Muchos años después imaginó para sus cuentos un título abismal -quizá uno de los puntos más altos de nuestra lengua. En el primer tomo de sus aluvionales Recuerdos de la vida literaria Manuel Gálvez relata que en 1916, inmediatamente después de fundar la Cooperativa Editorial Buenos Aires, le propuso a su amigo editar allí un libro suyo. Parco, Quiroga seleccionó algunos cuentos ya publicados en Caras y Caretas y se los entregó con este título: Cuentos de amor de locura y de muerte, “y no quiso que le pusiera coma alguna entre las palabras”[2]. Así logró mantenerse en la edición original de 1917, pero desde entonces, tal vez por la demencia que trasunta, los editores suelen domesticarlo de este modo: Cuentos de amor, de locura y de muerte, que el mínimo añadido de la coma después de “amor” destruye completamente. La perfecta prescindencia de ese signo en el nombre original produce una circularidad vertiginosa y voraz en la que casi no es posible hacer pie: amor por la locura, locura que ama; amor por la muerte, muerte que ama. La íntima inherencia del amor, la locura y la muerte lograda por apenas la sustracción de la coma es destruida por su reposición, que convierte un título arrebatado al infierno en una simple enumeración.
La importancia para su literatura de Tolstoi y Dostoievski; de Conrad y Melville; de Baudelaire y Verlaine; de Emerson y Thoreau; de London y Kipling (aunque sea verdad que Borges haya dicho lo que se le atribuye: “Quiroga es en realidad una superstición uruguaya que escribía mal lo que Kipling escribió bien”), hace que la tradición en la que se reconocen sus cuentos en la selva sea “el universo entero”. El universalismo quiroguiano se desvía el postulado por Borges en “El escritor argentino y la tradición”, y lo tensa. Pero no hay ningún deliberado color local en sus historias, sin embargo, locales.
Un campo de fuerzas literarias se forma en Buenos Aires en 1926. En ese año preciso Güiraldes publica Don Segundo Sombra, Arlt El juguete rabioso y Quiroga -que había vuelto de la selva misionera tras el suicidio de su primera mujer- Los desterrados. Como la de tantos otros libros, su marca en lo que decimos y el modo en que lo decimos es incierta, pero abona una memoria involuntaria de la lengua que se independiza de ellos y de su lectura.

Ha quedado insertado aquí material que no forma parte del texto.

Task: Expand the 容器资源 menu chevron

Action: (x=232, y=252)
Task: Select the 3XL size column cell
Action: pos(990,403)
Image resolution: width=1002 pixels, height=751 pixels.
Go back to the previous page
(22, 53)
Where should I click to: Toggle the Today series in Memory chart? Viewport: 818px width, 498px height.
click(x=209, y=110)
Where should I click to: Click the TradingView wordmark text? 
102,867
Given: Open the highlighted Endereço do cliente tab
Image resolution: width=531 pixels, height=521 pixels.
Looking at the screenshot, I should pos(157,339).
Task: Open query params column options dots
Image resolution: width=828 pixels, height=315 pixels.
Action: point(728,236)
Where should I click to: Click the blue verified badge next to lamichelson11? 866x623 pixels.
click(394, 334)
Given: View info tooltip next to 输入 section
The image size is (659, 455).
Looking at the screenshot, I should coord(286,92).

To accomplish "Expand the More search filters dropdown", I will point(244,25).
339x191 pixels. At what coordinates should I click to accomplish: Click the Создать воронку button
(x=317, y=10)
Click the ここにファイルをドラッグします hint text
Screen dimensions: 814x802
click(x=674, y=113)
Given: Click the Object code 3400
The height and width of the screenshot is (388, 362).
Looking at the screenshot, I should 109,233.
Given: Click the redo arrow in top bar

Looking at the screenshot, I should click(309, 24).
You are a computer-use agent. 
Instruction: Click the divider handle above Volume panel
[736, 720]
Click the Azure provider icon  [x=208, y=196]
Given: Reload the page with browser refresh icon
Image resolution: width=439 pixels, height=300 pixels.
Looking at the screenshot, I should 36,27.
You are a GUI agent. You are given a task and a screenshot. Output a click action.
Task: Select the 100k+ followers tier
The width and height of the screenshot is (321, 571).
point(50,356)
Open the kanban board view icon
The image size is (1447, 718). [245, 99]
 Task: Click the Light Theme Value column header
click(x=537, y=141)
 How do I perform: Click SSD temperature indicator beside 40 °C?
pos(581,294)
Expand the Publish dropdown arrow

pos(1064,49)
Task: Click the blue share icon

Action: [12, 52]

Los que hablamos una lengua somos el campo de batalla diferido de los que la hablaron alguna vez, en el sentido en que los vivos lo son de los muertos según enseña Marx en el comienzo del Dieciocho Brumario –con la salvedad de añadir que, como los vivos, los muertos están en guerra entre sí y no sólo conjuran las revoluciones, a veces las inspiran. No obstante su indisponibilidad -o gracias a ella-, la memoria involuntaria de una lengua atesora sentidos incodificados con los que hacer frente a la “pesadilla” que inhibe el deseo de abrir el mundo hacia un porvenir desconocido. O al menos resistir la miseria de los tiempos y la derrota cultural que se intenta imponer para siempre: la pérdida de todo interés por la vida de los otros.
Referencias:
[1] Pedro Orgambide, Horacio Quiroga. Una biografía, Planeta, Buenos Aires, 1994, p. 16.
[2] Manuel Gálvez, Recuerdos de la vida literaria (I), Taurus, Buenos Aires, 2002, p. 269.
*El autor es investigador del Conicet y docente de la UNSAM.